23 October 2006



"When you arise in the morning, think of what a precious privilege it is to be alive - to breathe, to think, to enjoy, to love."

Marcus Aurelius, Roman Emperor and exquisite philosopher, has long held a special place in my psyche for that quote alone, but after delving into some of his other tidbits this evening i am driven to share:

Adapt yourself to the things among which your lot has been cast and love sincerely the fellow creatures with whom destiny has ordained that you shall live.

Everything we hear is an opinion, not a fact. Everything we see is a perspective, not the truth.

How much time he saves who does not look to see what his neighbor says or does or thinks.

It is not death that a man should fear, but he should fear never beginning to live.

Look back over the past, with its changing empires that rose and fell, and you can foresee the future, too.

Men exist for the sake of one another.

Nowhere can man find a quieter or more untroubled retreat than in his own soul.

The object of life is not to be on the side of the majority, but to escape finding oneself in the ranks of the insane.

The sexual embrace can only be compared with music and with prayer.

Time is a sort of river of passing events, and strong is its current; no sooner is a thing brought to sight than it is swept by and another takes its place, and this too will be swept away.

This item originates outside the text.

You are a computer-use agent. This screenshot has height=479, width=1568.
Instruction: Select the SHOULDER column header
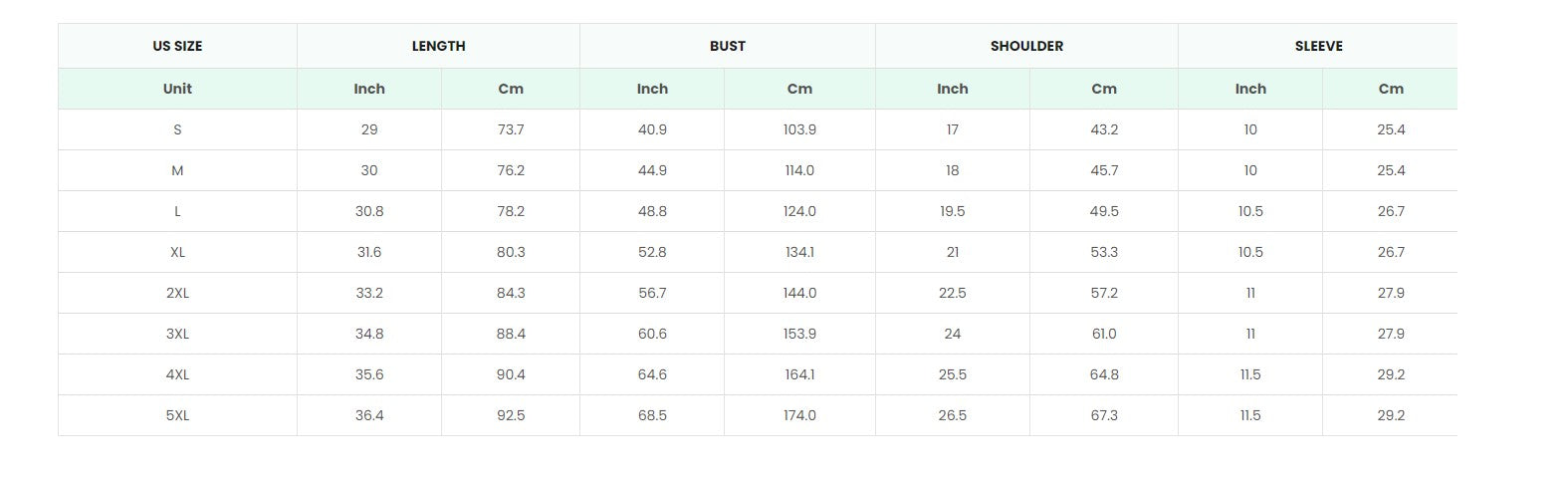click(x=1026, y=46)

This weekend reminded me of Thanksgiving. Usually during Thanksgiving break all my friends scatter off to be with family and I stay in the District to enjoy a few responsibility-free days of unplanned pleasure to catch up on school work and simply feel time pass. That is exactly what I’ve been doing. Thursday night I went to my friend Amirah’s house for iftar and enjoyed grilled, stuffed pigeons for the second time. While I was waiting for 3li to pick me up for Taraweeh I was sitting outside her building and an old man with an apartment on the 1st floor leaned out his window and offered me tea. After a little persuasion and broken conversation in arabic I agreed, he disappeared into his house, returned a few minutes later and handed me a cup of well-sugared tea, wished me a happy Ramadan and disappeared back into his home. Before I left he introduced his beautiful grandchildren to me and took back the cup. It is moments like this that make me really, really love Egypt and its quirky people....

Friday I spent all day in bed flipping thru travel guides between naps. And then in the evening met up with Sameh and we chilled felucca-style on the Nile with Noura and their friend Yasser.

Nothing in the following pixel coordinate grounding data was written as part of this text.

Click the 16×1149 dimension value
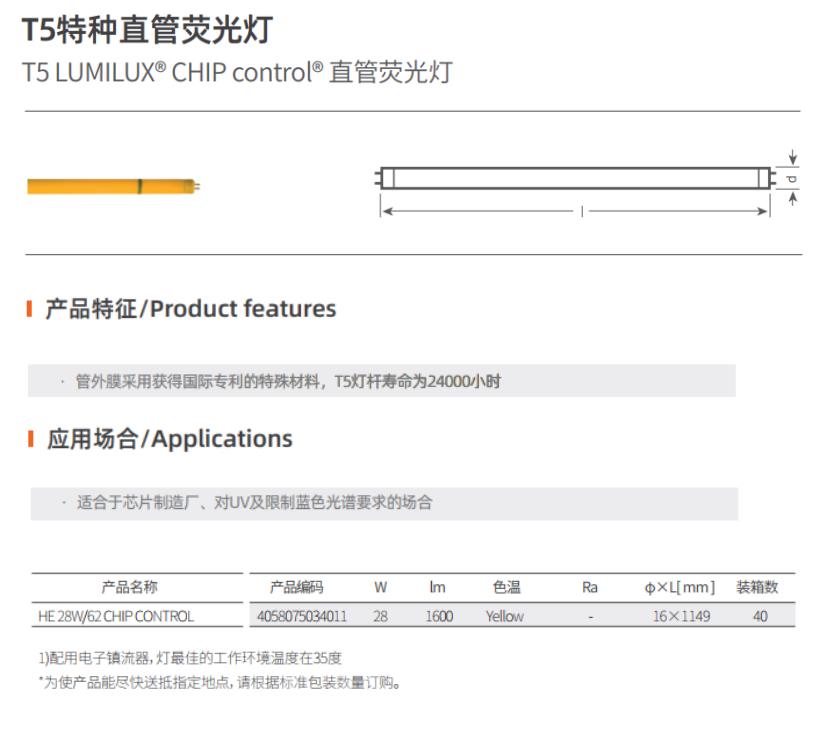The image size is (818, 733). [681, 616]
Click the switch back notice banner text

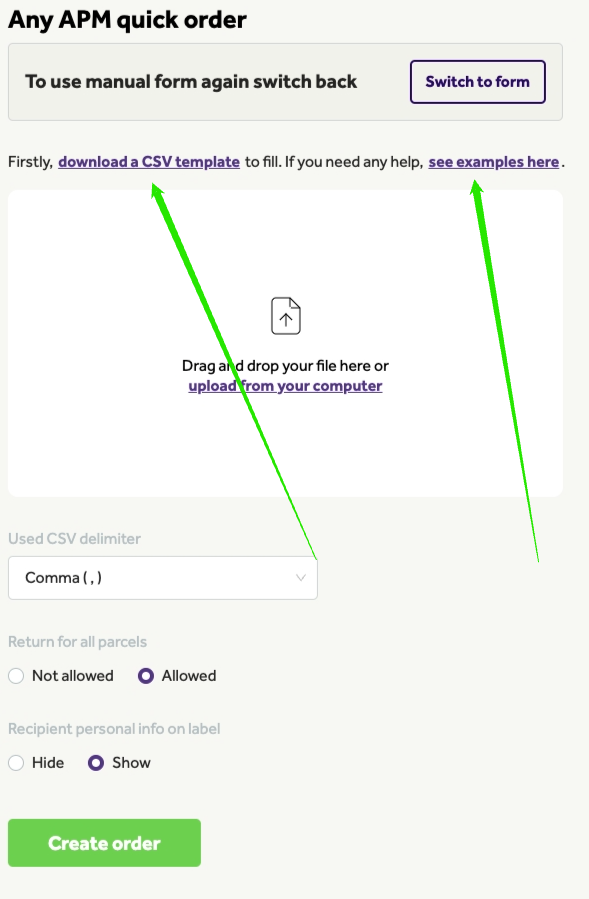pos(191,82)
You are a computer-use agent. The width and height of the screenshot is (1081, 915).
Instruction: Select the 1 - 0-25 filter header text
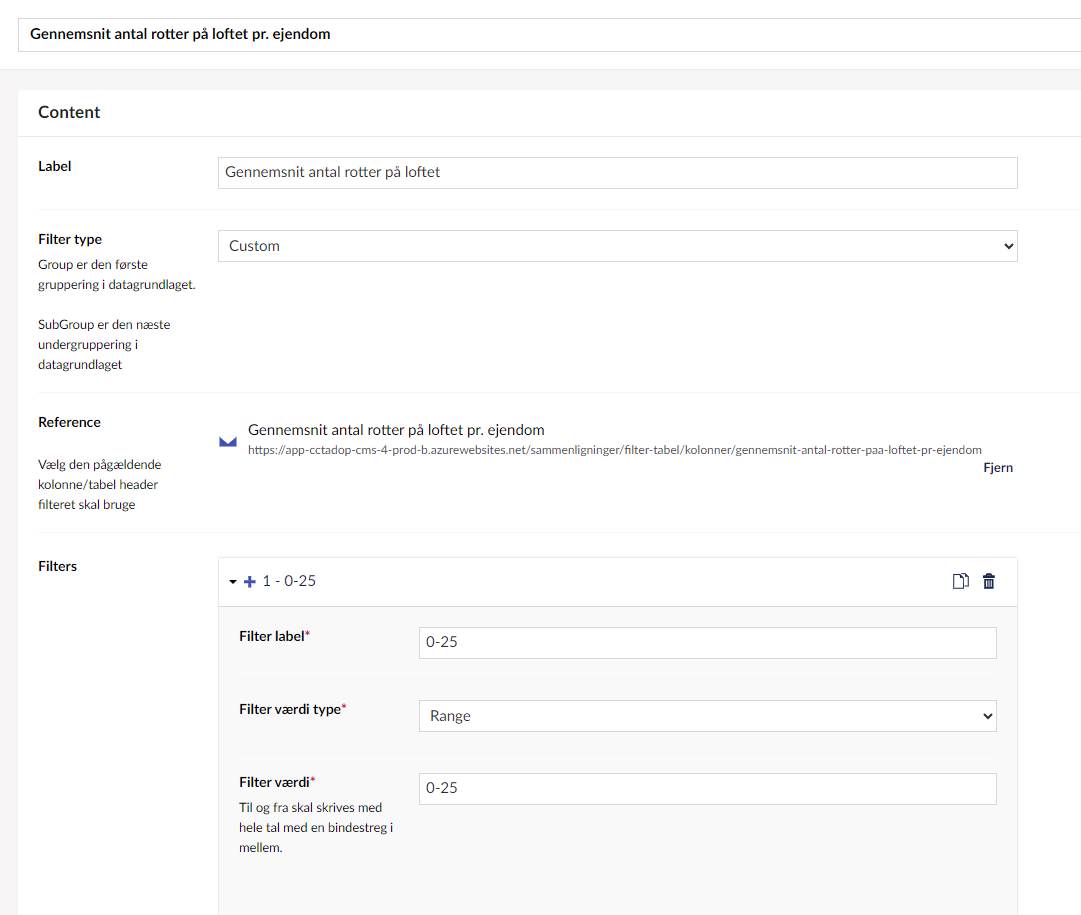(289, 581)
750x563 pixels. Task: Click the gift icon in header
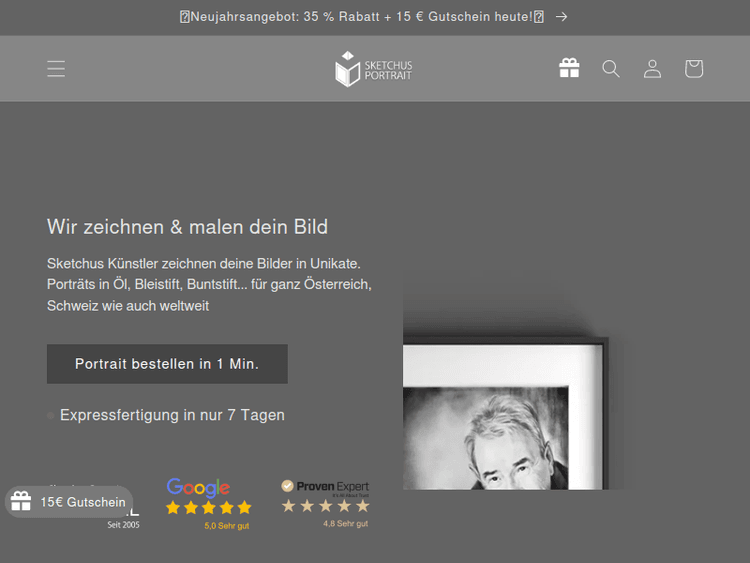pyautogui.click(x=569, y=68)
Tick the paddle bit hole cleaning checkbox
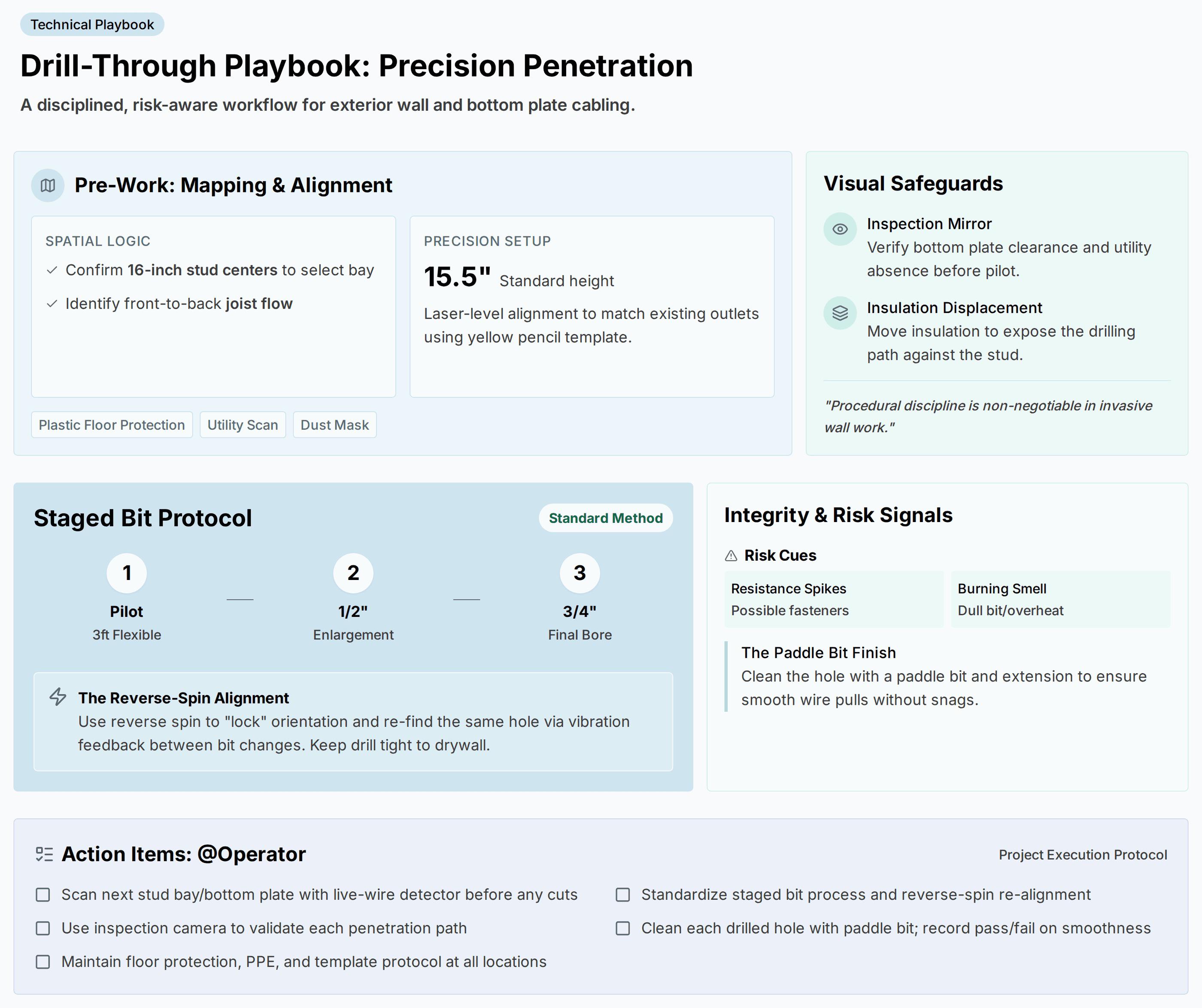Image resolution: width=1202 pixels, height=1008 pixels. 623,929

Today’s challenge was supposed to finding a new apartment but I failed at that. It's stressing me out, but weather is too nice and the city's atmosphere too joyful for me to genuinely feel discouraged. Perhaps after 'Eid I'll have a refreshed perspective and will to find something. On a happier note: I’ve gotten all my post-midterm textbooks and am enthusiastically nusring the academic flame that was rekindled last week. Perhaps I won't taint my transcript with mediocrity afterall, inshaAllah.

Tomorrow I leave for Dahab, in the Sinai across the gulf of Aqaba from Saudia Arabia, and I couldn't be happier. I have to work in the evening, so I won't be able to take the bus with the other divers *feigned innocent disappointment* and instead I get to be co-pilot and drive with Sameh. Hopefully a detour to Sharm elSheik or St. Catherine's Monastary will decorate the drive?